_Text segment_:
"""

The defensive scope of the role expanded, with wingers required know when to press, when to get back into position, and when to cover. The wide players must also be ready to transition into wide areas when possession is won.

In this system full-backs are expected to play a low-risk game, which explains the Dutchman’s faith in Antonio Valencia. Luke Shaw is an exception, so it remains to be seen whether the Englishman’s attacking instincts will be encouraged or coached out.

Even more interesting is how the number 9 functions in Van Gaal’s system. When he took over at Ajax strikers Stefan Pettersson and Ronald de Boer saw their goal return drop. The pair was required to offer themselves for a pass and were tasked with creating space for others. Later, Ajax integrated Patrick Kluivert into the team, as he was able to fulfill the functions demanded by Van Gaal, while also scoring regularly.

The number 10 position is categorised as a midfield role, but nonetheless it is key in any Van Gaal system. The goal-scoring burden rests on the number 10, and he must put in a defensive shift too. Jari Litmanen is Van Gaal’s archetypal number 10, due to the Finn’s selfless defensive workrate, coupled with his attacking prowess.

The explanation offered by Komerlink and Seeverens is a brief summary as to what Van Gaal expects. Yet, even in it’s condensed form, the Dutchman’s methods are a lot to take it – it points to just how much information his players must process.

Theory into practice

Without the genius of Rivaldo, or the equivalent of Arjen Robben at his pomp, nor the outstanding talent at his disposal at Ajax, Van Gaal’s ambition may be tempered. But there have been examples of his theory put into practice. In wide areas Martial, and to a lesser degree Memphis, have worked to create one-two opportunities. The teenage striker, in particular, has adapted to his coach’s requirements well, creating chances as well as scoring important goals.

At 10 the story is different. At the peak of his powers Wayne Rooney might have been well suited to Van Gaal’s requirements. The contemporary model falls well short of the standard. Perhaps the closest that United can boast to a Jari Litmanen-type player is Ander Herrera. The Spaniard, who has been used on occasion at 10, offers the balance of defensive work rate and attacking dynamism that United craves so much.

"""

_Dataset section_:

"""

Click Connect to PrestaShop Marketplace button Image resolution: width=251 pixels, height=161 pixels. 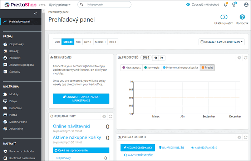click(81, 99)
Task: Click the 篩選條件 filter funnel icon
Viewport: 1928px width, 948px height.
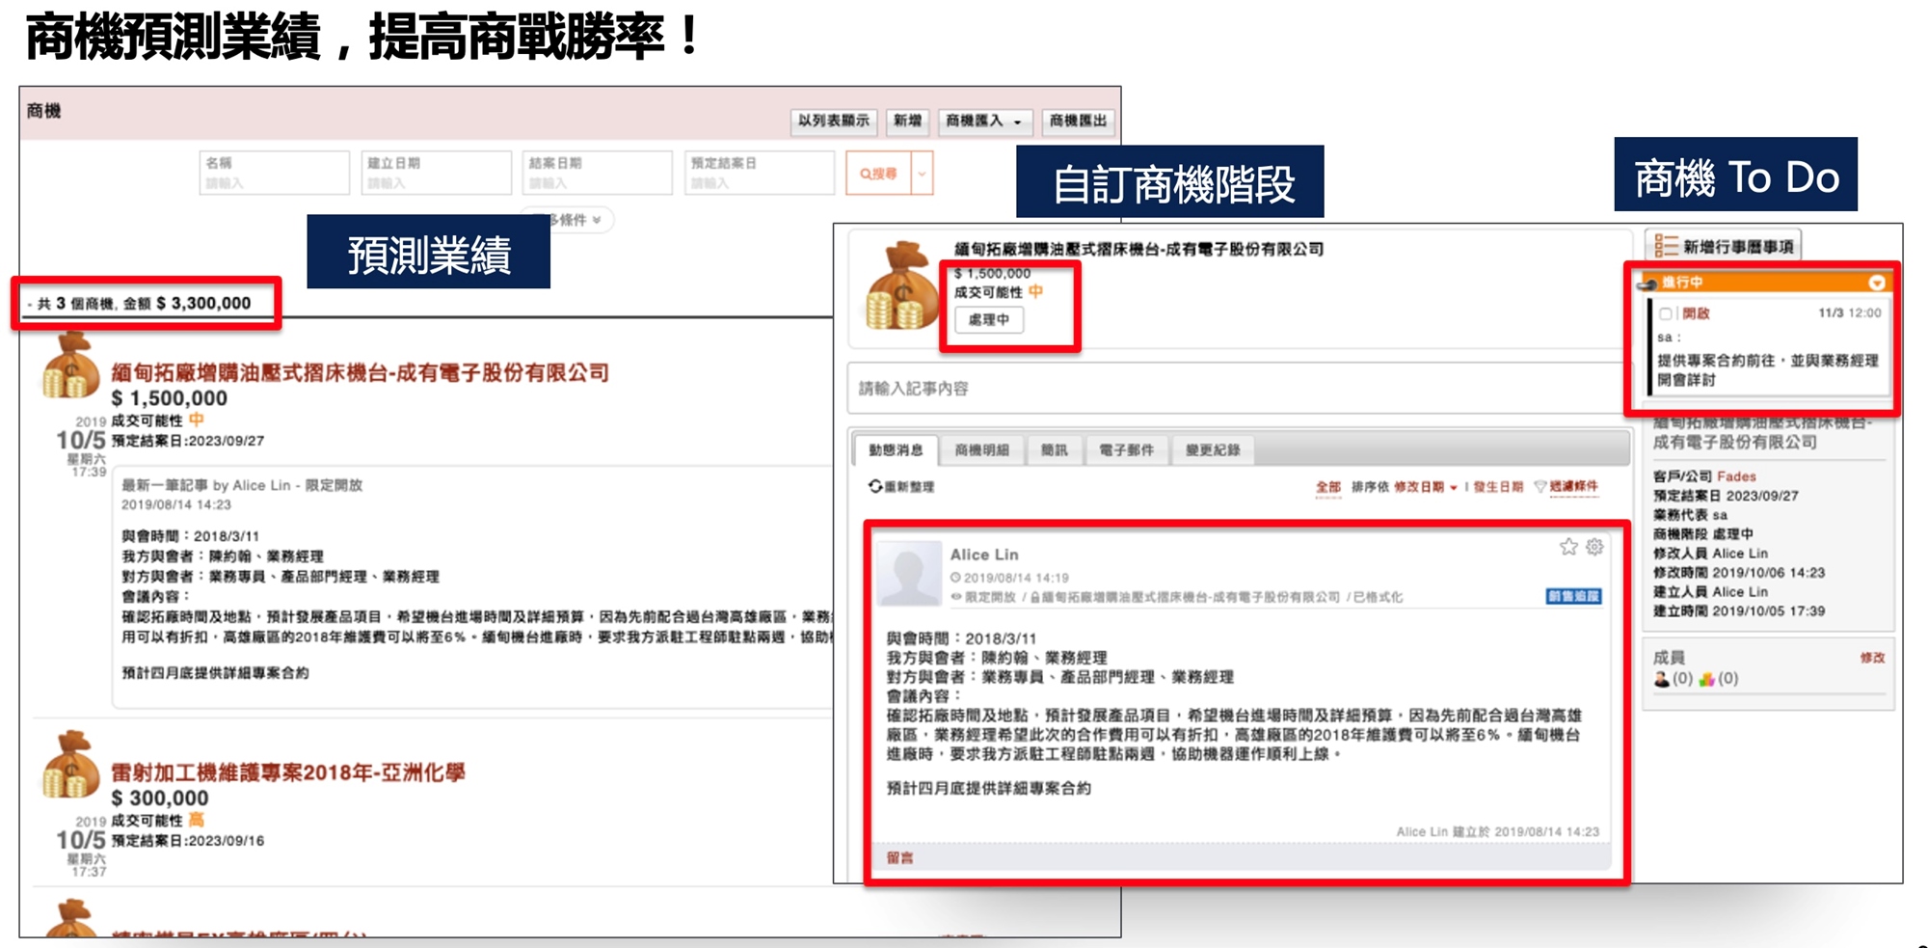Action: click(x=1540, y=487)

"""

_Work request_:
From the passage on Van Gaal's tactical system, pull out the words starting with "At 10 the story" and going on through "craves so much.".

_Exercise output_:
At 10 the story is different. At the peak of his powers Wayne Rooney might have been well suited to Van Gaal’s requirements. The contemporary model falls well short of the standard. Perhaps the closest that United can boast to a Jari Litmanen-type player is Ander Herrera. The Spaniard, who has been used on occasion at 10, offers the balance of defensive work rate and attacking dynamism that United craves so much.